RECORDS FOR THE EXERCISE Start Marker

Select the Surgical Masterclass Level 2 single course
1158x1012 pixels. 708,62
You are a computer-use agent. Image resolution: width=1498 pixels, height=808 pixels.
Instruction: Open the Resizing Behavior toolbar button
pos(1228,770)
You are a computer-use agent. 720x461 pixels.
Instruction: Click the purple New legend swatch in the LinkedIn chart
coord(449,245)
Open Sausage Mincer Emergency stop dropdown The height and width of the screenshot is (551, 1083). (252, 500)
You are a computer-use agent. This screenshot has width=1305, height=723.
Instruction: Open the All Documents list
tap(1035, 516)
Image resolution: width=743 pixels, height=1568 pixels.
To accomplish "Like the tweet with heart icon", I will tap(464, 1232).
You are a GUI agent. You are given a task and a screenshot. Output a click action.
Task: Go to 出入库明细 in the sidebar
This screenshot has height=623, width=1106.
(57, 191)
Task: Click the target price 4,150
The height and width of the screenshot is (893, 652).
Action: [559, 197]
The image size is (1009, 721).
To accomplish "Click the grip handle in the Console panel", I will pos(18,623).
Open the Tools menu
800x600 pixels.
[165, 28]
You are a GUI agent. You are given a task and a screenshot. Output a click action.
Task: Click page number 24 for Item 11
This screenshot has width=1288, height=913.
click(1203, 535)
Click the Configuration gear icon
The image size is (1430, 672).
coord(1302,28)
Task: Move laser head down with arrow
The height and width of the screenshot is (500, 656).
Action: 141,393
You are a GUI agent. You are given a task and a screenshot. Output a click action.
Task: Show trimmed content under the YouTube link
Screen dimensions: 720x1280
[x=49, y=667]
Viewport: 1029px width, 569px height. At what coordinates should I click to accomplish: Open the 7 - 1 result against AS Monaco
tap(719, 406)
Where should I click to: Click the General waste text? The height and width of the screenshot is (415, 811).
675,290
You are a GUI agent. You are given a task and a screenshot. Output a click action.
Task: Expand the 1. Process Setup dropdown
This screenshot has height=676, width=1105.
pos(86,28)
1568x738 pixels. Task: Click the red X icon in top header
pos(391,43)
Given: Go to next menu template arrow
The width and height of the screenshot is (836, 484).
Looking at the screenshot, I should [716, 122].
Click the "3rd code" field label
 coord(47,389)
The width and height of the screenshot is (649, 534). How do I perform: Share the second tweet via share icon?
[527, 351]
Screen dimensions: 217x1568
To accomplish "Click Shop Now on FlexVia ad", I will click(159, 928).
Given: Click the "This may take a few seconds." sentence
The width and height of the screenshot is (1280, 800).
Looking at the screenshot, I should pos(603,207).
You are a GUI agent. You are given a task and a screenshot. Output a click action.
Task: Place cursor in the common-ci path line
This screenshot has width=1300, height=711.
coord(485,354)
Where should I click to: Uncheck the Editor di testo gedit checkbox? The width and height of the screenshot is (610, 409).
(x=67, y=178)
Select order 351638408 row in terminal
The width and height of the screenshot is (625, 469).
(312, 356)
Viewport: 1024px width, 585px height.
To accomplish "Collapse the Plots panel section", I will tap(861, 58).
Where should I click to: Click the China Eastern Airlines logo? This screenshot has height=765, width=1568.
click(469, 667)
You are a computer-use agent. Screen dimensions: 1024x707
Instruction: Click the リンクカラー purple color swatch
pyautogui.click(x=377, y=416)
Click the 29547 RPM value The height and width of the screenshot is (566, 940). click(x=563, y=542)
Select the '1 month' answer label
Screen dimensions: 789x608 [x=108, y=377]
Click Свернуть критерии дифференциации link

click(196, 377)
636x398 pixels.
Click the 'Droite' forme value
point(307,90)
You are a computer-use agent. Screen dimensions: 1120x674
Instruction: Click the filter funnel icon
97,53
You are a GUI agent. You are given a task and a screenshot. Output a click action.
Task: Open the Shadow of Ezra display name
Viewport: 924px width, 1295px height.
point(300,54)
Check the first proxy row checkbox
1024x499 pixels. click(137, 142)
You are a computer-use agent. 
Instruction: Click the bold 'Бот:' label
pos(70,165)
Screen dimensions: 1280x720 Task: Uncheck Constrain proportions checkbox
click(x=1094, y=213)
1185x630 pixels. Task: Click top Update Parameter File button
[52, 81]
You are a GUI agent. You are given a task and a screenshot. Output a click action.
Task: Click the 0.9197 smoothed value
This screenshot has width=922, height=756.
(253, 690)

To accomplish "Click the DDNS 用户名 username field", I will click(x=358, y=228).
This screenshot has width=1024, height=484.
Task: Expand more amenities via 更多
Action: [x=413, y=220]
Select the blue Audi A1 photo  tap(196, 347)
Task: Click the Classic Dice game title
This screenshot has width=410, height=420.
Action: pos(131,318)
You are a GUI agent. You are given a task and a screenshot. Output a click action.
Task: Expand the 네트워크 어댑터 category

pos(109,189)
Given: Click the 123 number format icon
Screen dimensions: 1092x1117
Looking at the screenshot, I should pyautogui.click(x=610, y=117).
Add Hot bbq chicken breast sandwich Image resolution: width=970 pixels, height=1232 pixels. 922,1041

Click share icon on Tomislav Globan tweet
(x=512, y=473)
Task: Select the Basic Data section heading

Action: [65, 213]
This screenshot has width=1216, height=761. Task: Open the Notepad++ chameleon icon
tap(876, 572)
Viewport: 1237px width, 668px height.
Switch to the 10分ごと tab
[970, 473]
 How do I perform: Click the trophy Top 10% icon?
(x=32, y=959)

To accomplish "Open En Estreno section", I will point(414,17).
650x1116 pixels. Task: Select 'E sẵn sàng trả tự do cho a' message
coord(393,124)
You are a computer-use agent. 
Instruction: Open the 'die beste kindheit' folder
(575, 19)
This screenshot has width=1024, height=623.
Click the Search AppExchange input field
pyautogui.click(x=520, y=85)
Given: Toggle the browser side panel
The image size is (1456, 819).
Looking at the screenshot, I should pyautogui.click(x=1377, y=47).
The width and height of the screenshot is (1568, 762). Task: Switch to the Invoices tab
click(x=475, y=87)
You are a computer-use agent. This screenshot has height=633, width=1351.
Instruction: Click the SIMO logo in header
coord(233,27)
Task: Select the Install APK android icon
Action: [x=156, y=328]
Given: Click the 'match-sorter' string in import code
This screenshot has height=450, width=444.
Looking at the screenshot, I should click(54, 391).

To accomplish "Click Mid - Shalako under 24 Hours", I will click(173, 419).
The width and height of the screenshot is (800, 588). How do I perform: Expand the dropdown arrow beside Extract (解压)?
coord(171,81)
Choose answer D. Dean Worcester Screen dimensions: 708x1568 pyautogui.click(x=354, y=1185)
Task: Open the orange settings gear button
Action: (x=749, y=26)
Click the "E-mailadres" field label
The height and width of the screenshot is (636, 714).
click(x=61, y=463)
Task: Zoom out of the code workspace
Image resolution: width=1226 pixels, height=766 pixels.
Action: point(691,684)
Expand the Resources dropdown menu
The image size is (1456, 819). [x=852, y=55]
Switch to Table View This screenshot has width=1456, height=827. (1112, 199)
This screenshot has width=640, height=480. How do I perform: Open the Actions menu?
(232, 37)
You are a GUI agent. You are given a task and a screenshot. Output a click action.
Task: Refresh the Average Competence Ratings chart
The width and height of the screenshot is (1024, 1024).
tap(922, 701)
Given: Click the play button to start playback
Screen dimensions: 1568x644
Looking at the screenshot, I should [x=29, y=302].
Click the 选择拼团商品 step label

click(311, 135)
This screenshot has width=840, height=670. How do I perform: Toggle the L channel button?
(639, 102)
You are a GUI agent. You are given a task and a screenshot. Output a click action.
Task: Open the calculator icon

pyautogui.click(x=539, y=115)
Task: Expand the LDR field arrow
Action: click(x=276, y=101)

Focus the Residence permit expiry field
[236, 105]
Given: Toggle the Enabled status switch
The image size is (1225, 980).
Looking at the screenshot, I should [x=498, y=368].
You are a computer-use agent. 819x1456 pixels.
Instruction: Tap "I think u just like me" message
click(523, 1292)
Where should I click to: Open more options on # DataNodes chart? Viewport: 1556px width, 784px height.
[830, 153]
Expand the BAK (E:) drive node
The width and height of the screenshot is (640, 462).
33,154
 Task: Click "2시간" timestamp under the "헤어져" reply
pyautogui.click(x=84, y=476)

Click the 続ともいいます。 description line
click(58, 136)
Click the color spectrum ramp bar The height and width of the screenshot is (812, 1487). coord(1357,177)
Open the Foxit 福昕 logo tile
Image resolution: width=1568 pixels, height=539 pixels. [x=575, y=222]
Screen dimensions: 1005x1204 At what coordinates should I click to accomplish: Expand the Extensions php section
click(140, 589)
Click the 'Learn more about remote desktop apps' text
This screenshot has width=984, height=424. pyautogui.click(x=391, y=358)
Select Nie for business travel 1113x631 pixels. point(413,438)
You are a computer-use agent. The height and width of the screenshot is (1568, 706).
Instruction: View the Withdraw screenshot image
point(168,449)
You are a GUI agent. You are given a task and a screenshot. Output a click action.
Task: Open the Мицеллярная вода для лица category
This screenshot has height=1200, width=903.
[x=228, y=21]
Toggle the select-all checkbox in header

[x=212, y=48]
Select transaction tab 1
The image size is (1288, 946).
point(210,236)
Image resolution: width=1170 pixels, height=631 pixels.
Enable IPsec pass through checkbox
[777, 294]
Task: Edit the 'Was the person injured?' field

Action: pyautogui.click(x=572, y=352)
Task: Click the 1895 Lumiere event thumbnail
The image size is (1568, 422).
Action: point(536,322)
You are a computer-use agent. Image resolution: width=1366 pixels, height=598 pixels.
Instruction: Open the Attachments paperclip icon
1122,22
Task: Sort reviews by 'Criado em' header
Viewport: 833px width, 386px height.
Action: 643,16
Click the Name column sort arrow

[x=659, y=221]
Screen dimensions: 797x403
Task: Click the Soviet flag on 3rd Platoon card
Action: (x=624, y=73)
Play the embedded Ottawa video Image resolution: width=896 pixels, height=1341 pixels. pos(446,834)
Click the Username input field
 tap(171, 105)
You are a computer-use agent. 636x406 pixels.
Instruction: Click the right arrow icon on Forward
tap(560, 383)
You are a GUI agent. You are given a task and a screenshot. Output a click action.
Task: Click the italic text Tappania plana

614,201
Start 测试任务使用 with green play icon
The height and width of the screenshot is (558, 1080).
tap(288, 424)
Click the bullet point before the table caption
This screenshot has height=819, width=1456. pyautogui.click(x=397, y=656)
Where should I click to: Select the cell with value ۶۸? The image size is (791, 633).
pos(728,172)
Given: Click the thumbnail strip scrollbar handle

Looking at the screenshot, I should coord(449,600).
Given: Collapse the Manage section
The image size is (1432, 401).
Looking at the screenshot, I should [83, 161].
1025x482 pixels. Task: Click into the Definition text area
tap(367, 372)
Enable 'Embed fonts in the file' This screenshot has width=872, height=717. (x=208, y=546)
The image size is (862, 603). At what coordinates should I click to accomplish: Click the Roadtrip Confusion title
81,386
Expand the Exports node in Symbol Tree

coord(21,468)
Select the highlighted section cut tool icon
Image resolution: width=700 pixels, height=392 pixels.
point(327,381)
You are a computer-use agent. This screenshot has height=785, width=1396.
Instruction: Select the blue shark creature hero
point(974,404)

RECORDS FOR THE EXERCISE End Marker

## INSTRUCTIONS FOR THE TASK:
Please copy each line of the records above that holds the word "Collapse".

## OUTPUT FOR THIS EXERCISE:
To accomplish "Collapse the Plots panel section", I will tap(861, 58).
Given: Collapse the Manage section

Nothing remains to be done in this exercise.